Wednesday, 27 June 2012

AGAMA BiogasPro expands to Namibia

AGAMA Biogas BiogasPro export Kalahari Namibia

AGAMA BiogasPro expands to Namibia

A truckload of BiogasPro 6 digesters left our factory in Blackheath, Cape Town early on Monday morning 10 June and headed north for the Namibian border.

The Kalahari farmhouse Lodge near Stampriet in Southern Namibia became the proud owners of the first Namibian AGAMA BiogasPro anaerobic digester earlier this month.

Our KZN distributor, Warren Confait had decided that he wanted to spread his network to Namibia when he made contact with Mariental Building Supplies who would be able to assist him with installations and already had a network of clients in the area.

The Kalahari Farm Lodge was chosen as his first client as they have ample feedstock for the digester and pride themselves on running a semi self sufficient enterprise.(see They produce a lot of their own dairy products, meat and homegrown vegetables. They milk 13 jersey cows daily which will give them an abundant supply of manure to feed the digester, generating methane rich gas. We expect yields of 2m3 or more daily with the addition of some food waste to boost gas production.

We are also excited to see what the staff and management make of the digestate which will form an important part of the farm's horticulture program. We expect them to be very impressed with the quality of the fertiliser the digester produces – nutrients are broken down in the anaerobic process into a form that is easily absorbed by the plant enhancing growth and reducing/ replacing the need for chemical fertilisers.

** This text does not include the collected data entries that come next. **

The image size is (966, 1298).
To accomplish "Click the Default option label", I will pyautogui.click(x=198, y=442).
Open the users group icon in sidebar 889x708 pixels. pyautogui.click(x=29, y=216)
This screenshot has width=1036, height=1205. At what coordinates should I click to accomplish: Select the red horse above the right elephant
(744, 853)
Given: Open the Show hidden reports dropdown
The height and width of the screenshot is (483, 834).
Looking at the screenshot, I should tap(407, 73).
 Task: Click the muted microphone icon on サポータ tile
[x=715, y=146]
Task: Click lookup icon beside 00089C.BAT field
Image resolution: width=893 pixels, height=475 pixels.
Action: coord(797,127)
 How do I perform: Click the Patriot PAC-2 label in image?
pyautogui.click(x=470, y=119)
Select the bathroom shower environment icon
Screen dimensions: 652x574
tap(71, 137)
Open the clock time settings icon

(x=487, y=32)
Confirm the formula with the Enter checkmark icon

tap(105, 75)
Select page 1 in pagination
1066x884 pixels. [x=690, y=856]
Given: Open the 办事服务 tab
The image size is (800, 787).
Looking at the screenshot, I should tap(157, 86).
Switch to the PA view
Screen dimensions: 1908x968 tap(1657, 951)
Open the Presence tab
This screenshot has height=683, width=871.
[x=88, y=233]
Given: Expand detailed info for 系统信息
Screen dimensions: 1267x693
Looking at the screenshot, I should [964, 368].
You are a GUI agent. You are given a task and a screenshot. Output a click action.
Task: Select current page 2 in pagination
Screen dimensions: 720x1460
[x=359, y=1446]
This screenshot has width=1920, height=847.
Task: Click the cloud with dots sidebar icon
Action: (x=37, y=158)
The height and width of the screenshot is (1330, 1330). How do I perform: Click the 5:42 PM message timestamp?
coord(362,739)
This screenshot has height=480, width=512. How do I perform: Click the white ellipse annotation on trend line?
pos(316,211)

The excavation team were not too sure what to expect when they started to dig the 3m x 3m hole. Soon after the digging began the spades hit kalk, a common soft rock in the area. Mariental Building Supplies were quick to respond, organising a jack hammer to keep the project on track. By Sunday the hole was complete and the tank was delivered the next day. There was great excitement among the Kalahari Farmhouse staff when the digester arrived and everyone lent a hand getting it from the truck to the hole. Installation went smoothly and the digester was in by the end of the day. As we always tell our clients the digging of the hole is usually the hardest part.

Now we wait to hear how things are progressing as they prime the digester with cow manure and slowly start adding some food waste from the kitchens. Congratulations to all involved. We look forward to more biogas tales from Namibia.